------ EXTRACTO SELECCIONADO ------
«Lo que tú quieres que yo sea»






Nada mejor que comenzar a eso de las 7 y media a.m. con “La noche del cazador” (Charles Laughton, 1955). Qué maravillosa película. Ya había tenido la intuición de recordar “Whatever happened to Baby Jane” (1962), y es que hay algunas similitudes en los mecanismos para acceder a las emociones del espectador. Películas de terror psicológico, crudas sin necesidad de mostrar las imágenes: por inflexiones, sugerencias, sonidos, omisiones. En las que la balanza de la narrativa oscila entre quién es el fuerte y quién es la víctima.
                                                                                               
Me interesa en particular el desarrollo de la relación entre la madre y el predicador: la dinámica del enamoramiento redentorio. Que se revela, terrible, en el momento en que, después de desnudar su alma en la intimidad del espejo, en su noche de bodas, tendida en su cama ella ora a Dios por que le dé la fuerza de ser como él (el hombre-dios, acostado a su lado) quiere que ella sea[1].
------ DATOS EXTRAÍDOS ------
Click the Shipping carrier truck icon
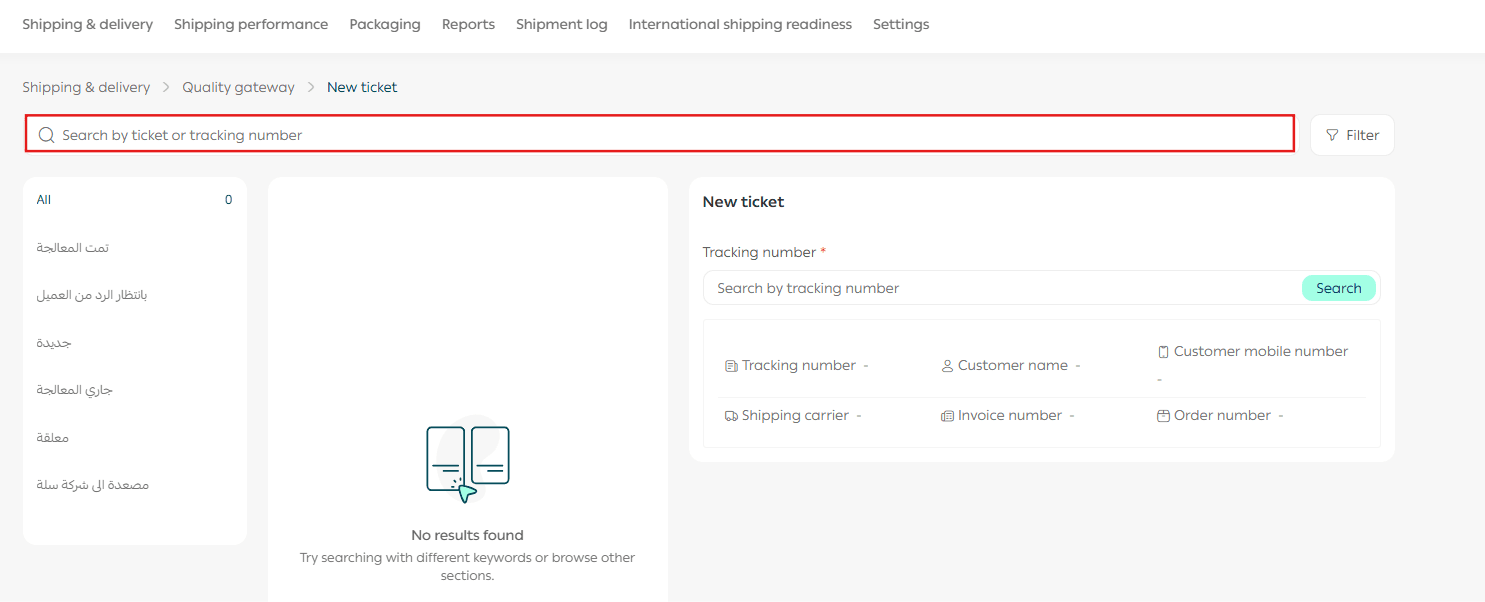Image resolution: width=1485 pixels, height=602 pixels. click(731, 416)
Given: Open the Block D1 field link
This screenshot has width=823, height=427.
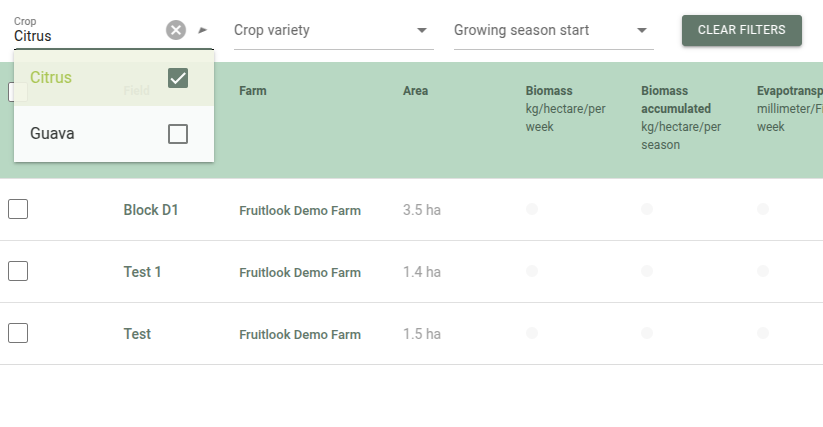Looking at the screenshot, I should coord(151,210).
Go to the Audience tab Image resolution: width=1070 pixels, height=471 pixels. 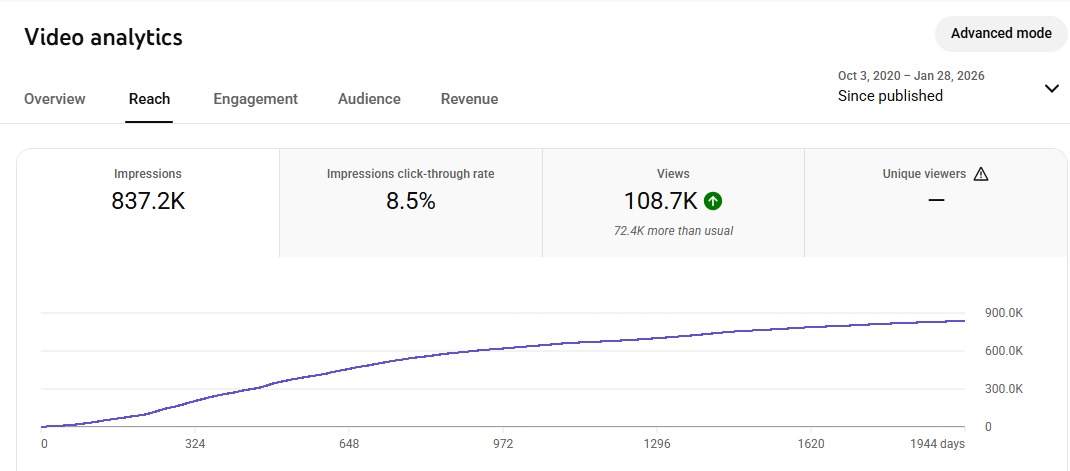(x=369, y=99)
------
**LA TAREA**:
Responde estas preguntas sobre el texto acerca de «La noche del cazador»:
1. ¿A qué hora se comienza con esa película?
2. ¿Qué película de 1962 se había recordado por intuición?
3. ¿En qué noche ora la madre a Dios, tendida en su cama?

**RESULTADO OBTENIDO**:
1. A eso de las 7 y media a.m.
2. "Whatever happened to Baby Jane".
3. En su noche de bodas.